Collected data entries
┌────────
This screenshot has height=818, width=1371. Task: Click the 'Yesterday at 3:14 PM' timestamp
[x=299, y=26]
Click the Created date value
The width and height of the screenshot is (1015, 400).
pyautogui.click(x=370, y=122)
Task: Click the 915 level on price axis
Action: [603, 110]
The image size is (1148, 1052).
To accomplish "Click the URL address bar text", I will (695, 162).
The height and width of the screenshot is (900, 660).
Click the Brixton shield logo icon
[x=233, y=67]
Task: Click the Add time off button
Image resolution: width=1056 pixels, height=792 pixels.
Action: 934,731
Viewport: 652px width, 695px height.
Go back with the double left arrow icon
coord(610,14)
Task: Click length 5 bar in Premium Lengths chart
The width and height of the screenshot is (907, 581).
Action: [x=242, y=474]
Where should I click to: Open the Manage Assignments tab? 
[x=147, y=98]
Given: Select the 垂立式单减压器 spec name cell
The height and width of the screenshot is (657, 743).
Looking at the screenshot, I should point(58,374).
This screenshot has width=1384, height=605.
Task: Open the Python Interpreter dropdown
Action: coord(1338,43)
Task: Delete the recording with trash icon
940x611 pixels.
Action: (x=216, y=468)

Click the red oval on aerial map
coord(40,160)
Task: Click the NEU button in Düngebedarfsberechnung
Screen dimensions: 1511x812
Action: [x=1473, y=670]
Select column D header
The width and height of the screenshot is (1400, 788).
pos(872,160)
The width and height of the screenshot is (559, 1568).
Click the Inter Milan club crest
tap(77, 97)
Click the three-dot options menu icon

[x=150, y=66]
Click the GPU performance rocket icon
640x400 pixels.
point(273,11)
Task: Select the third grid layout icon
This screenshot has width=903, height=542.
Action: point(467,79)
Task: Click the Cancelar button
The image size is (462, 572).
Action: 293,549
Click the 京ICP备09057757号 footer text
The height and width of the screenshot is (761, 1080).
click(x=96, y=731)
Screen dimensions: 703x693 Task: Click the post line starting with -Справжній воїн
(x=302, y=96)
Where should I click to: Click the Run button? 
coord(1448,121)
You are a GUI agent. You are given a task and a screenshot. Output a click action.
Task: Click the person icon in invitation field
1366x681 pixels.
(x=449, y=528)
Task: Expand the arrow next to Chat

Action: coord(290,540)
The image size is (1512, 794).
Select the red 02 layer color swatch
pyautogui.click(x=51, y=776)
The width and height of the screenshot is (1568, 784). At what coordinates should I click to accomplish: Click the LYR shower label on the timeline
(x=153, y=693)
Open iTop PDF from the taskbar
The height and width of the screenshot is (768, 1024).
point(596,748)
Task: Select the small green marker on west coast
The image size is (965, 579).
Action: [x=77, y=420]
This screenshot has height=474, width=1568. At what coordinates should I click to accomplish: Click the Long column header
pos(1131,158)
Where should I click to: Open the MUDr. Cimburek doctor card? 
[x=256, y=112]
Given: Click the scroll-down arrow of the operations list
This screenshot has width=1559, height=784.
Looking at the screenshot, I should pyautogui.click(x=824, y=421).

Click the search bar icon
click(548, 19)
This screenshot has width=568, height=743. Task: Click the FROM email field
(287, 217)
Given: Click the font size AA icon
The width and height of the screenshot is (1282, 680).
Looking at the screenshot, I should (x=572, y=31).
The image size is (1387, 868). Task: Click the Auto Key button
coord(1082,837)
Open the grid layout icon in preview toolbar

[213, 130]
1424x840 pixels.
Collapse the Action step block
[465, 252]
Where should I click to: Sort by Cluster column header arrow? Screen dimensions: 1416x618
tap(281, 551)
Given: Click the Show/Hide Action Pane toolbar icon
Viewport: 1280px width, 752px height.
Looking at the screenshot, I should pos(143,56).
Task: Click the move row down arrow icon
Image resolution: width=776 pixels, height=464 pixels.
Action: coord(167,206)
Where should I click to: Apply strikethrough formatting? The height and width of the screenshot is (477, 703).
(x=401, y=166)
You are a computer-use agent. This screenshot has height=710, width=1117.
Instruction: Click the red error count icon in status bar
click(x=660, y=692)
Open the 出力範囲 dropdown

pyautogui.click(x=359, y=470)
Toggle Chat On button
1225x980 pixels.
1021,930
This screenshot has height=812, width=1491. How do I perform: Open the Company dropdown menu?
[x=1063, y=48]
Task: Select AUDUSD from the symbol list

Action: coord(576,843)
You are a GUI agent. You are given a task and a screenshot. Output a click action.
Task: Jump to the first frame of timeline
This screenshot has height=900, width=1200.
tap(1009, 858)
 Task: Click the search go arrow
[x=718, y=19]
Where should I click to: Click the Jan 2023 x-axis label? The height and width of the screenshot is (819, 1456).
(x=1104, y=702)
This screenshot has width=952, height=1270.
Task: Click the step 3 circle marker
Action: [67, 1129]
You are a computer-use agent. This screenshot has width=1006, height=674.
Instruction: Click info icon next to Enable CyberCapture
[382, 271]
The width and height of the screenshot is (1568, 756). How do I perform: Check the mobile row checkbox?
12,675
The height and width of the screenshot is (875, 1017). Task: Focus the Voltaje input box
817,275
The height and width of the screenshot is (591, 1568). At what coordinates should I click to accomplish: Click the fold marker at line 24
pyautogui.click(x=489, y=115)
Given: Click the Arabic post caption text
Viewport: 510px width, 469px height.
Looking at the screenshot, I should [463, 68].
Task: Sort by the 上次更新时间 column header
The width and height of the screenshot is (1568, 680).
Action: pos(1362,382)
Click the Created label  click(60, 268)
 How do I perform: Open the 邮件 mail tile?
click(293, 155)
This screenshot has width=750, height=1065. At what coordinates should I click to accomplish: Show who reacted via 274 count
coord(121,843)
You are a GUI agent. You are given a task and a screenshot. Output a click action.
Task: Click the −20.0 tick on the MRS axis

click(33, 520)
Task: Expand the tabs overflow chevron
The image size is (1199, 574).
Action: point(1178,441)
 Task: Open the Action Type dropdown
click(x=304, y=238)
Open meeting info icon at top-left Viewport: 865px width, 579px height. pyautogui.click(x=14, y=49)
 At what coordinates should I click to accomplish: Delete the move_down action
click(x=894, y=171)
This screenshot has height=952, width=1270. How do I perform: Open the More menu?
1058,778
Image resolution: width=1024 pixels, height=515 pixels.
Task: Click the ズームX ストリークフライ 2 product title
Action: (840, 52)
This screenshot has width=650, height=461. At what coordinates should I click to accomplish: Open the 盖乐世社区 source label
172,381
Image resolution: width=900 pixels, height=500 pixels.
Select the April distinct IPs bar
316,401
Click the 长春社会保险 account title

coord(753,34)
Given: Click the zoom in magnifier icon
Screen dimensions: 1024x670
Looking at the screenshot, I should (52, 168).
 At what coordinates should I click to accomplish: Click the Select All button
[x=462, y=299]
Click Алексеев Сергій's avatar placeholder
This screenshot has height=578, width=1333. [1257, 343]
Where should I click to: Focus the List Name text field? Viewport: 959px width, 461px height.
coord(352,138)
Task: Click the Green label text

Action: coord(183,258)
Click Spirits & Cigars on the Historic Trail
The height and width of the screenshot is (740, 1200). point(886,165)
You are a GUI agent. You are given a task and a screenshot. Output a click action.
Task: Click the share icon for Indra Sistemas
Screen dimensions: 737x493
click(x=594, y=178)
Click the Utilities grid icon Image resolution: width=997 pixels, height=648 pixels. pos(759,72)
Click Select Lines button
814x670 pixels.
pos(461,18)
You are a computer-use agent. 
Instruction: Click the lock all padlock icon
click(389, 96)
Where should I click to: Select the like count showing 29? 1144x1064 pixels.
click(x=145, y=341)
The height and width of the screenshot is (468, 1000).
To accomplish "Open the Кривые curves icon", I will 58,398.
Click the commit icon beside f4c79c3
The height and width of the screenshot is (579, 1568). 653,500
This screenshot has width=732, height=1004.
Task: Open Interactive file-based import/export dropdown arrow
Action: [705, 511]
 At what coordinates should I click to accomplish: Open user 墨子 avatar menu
└────────
Each line above that contains the word "Created" should be counted, and only the total given.

2